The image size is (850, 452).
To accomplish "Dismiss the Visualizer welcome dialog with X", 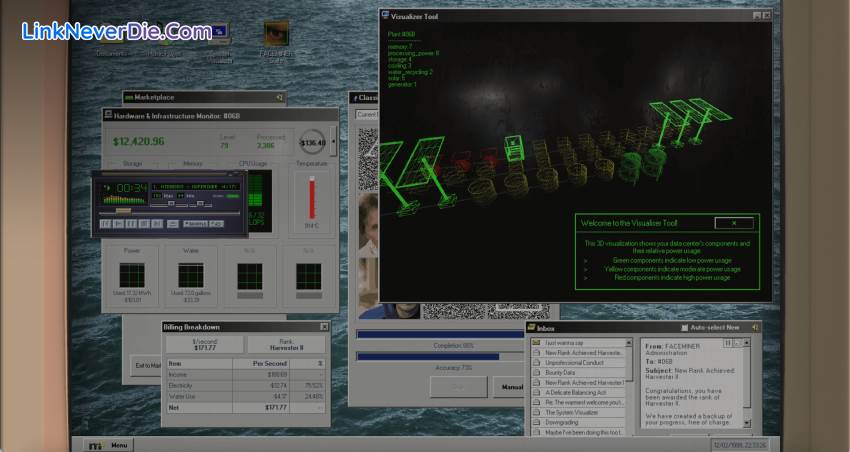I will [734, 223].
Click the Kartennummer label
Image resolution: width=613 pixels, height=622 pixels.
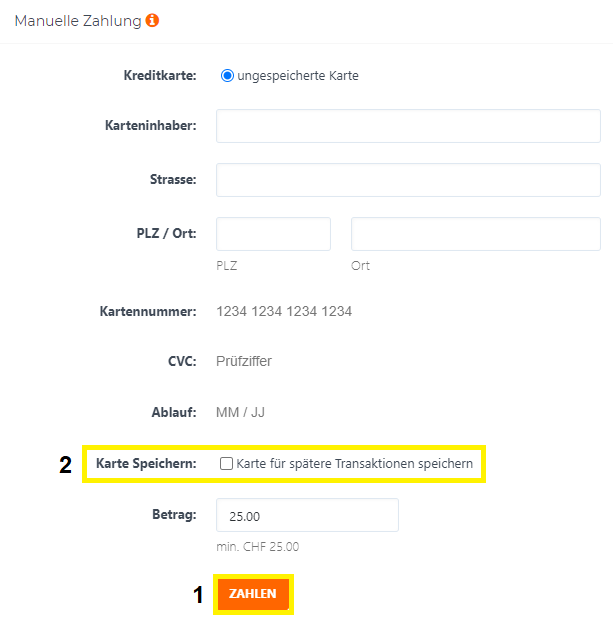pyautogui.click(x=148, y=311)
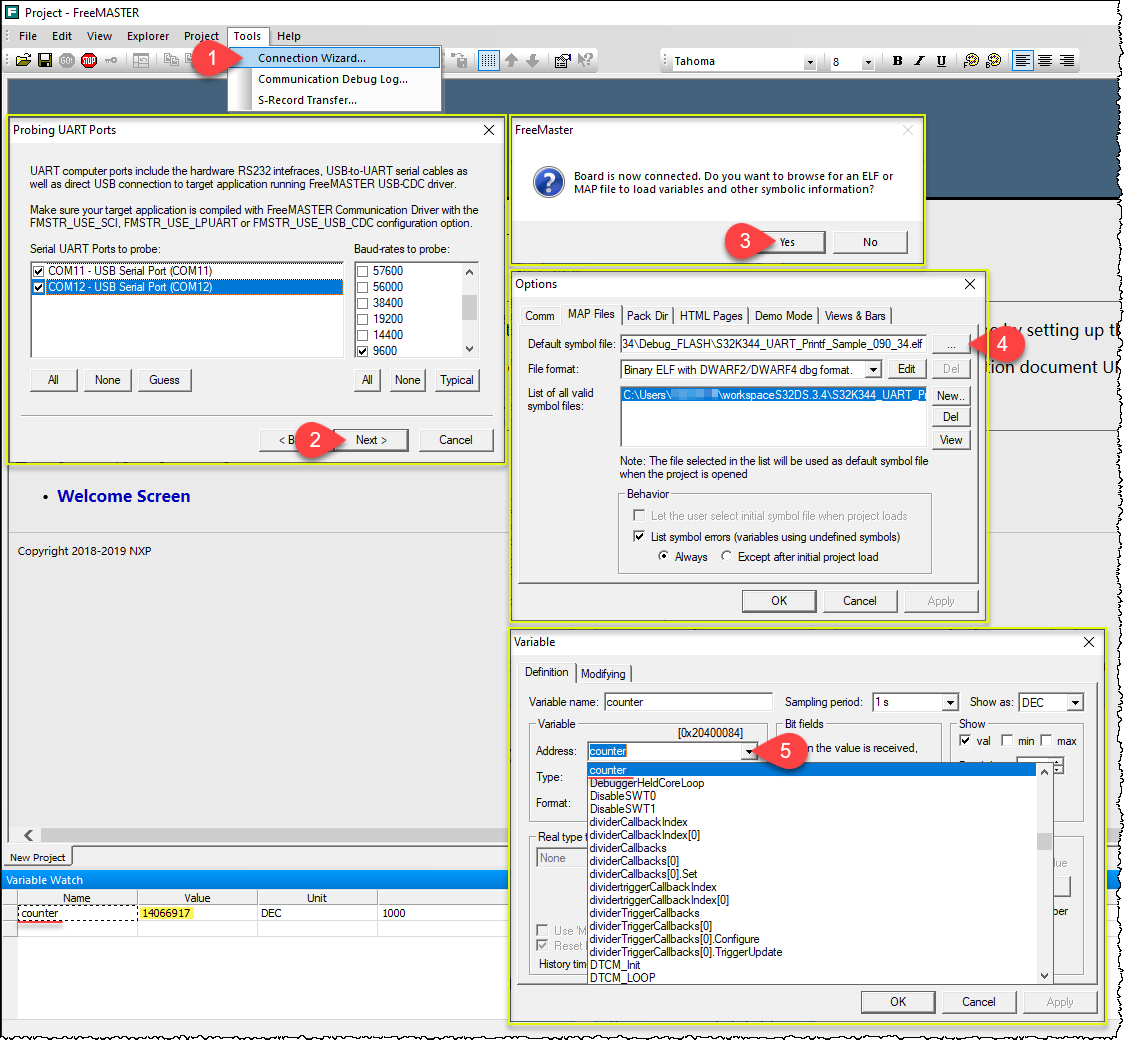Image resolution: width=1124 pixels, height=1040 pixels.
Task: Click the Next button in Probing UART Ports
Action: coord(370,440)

------------------------------------

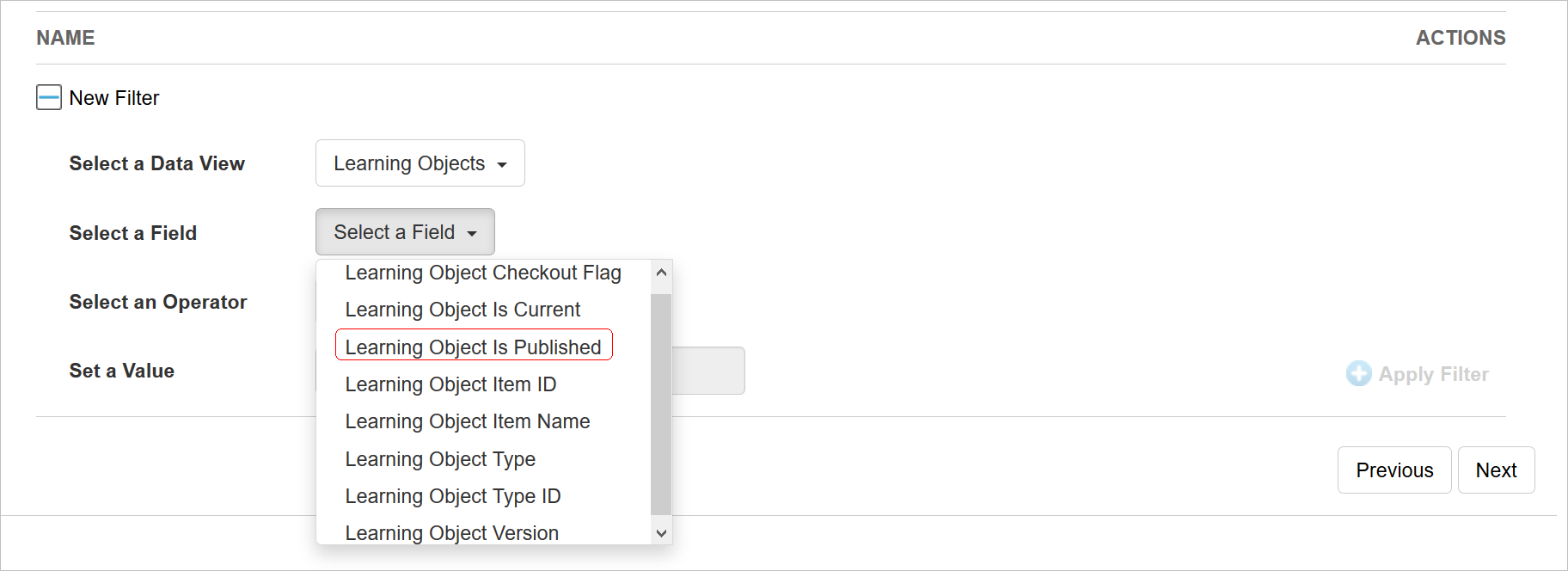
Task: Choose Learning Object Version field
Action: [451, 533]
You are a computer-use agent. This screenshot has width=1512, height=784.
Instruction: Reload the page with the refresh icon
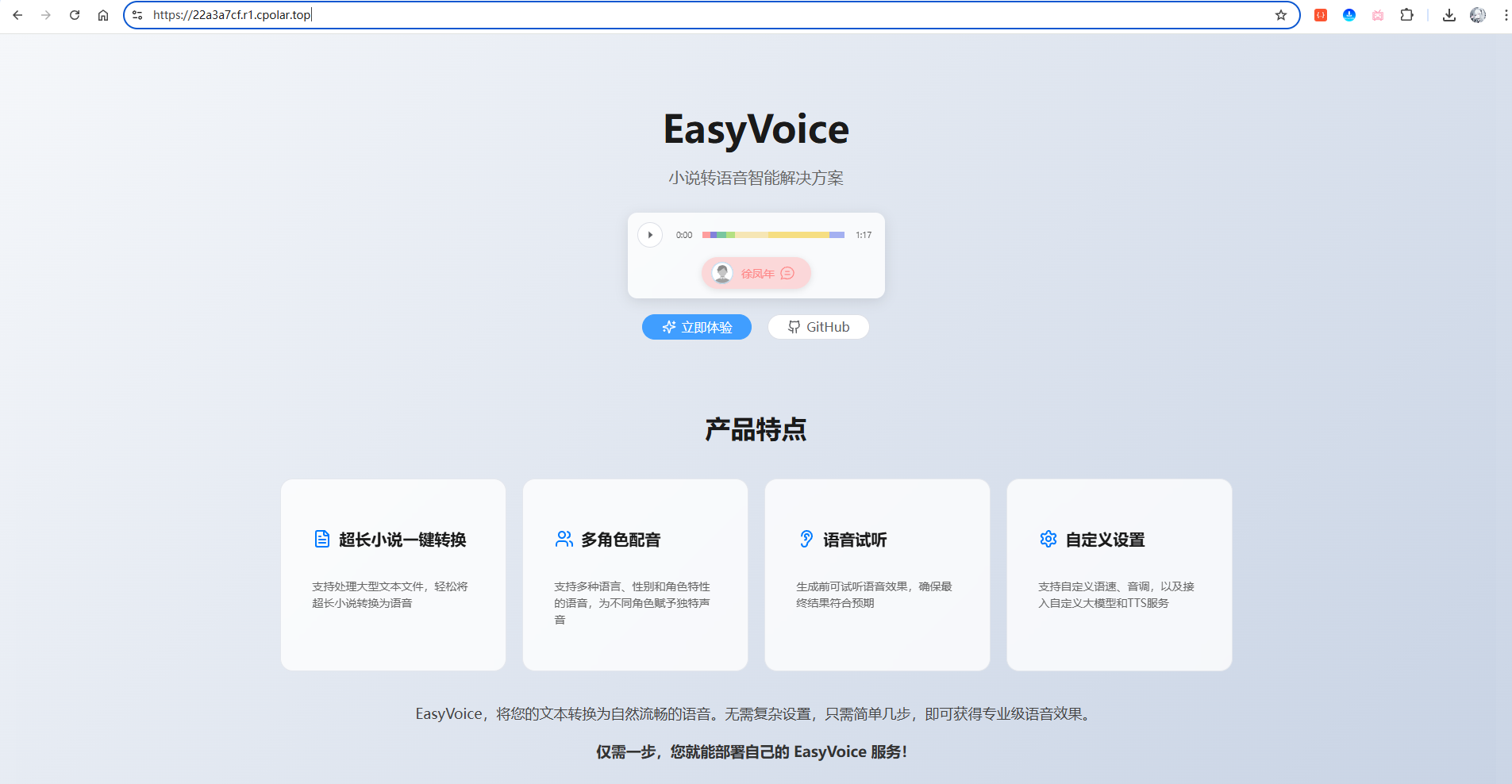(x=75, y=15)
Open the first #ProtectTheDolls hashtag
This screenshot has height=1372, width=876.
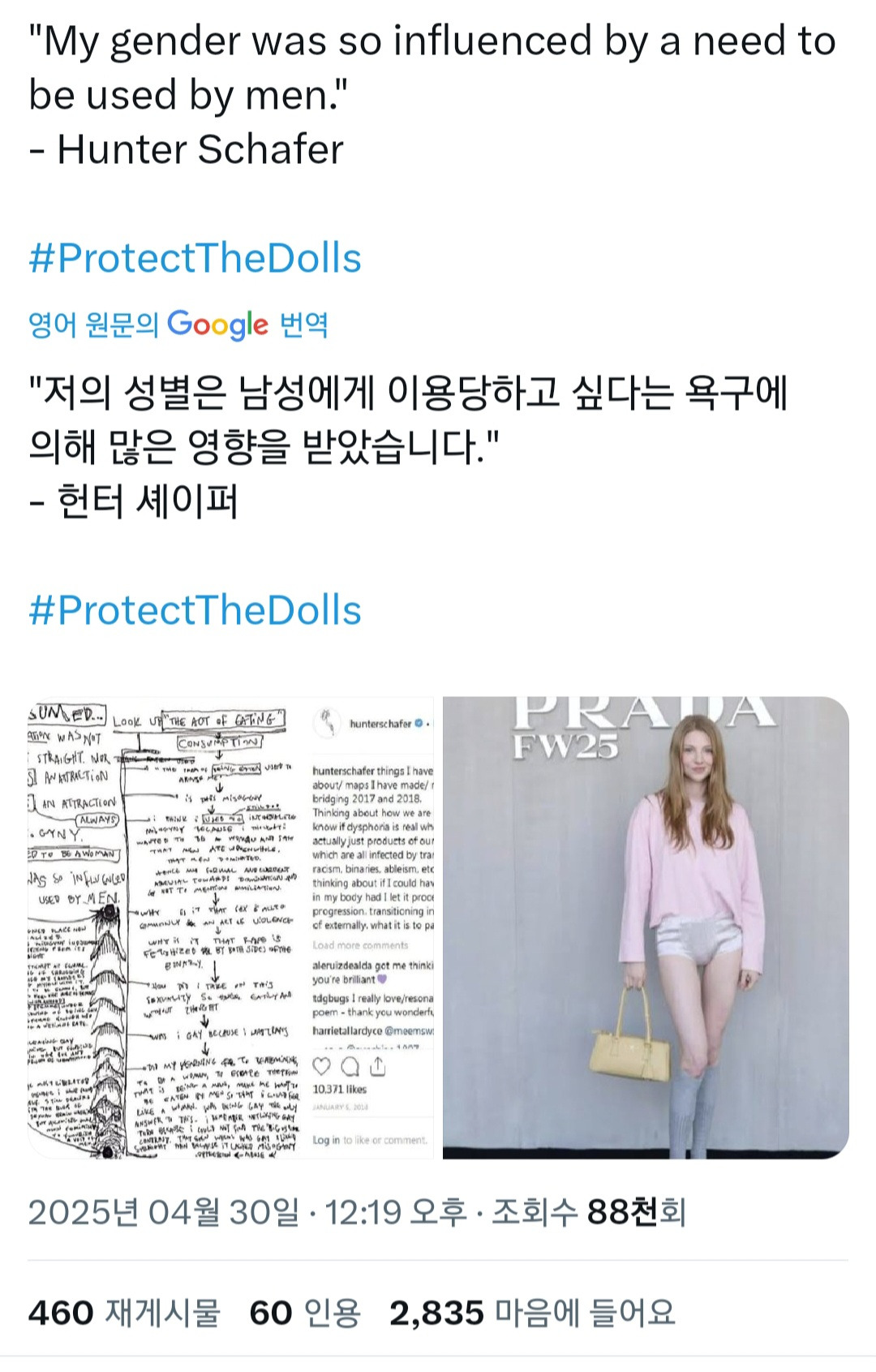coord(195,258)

------------------------------------

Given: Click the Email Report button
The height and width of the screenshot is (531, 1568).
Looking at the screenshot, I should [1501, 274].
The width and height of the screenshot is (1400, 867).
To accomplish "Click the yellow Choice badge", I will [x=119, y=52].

------------------------------------

**TASK DETAILS:** With the line holding "Given: Click the Email Report button" as the first and the line holding "The width and" as the last, set down that range of the entries above exactly, and nothing else.

**RESULT OF THE TASK:**
Given: Click the Email Report button
The height and width of the screenshot is (531, 1568).
Looking at the screenshot, I should [1501, 274].
The width and height of the screenshot is (1400, 867).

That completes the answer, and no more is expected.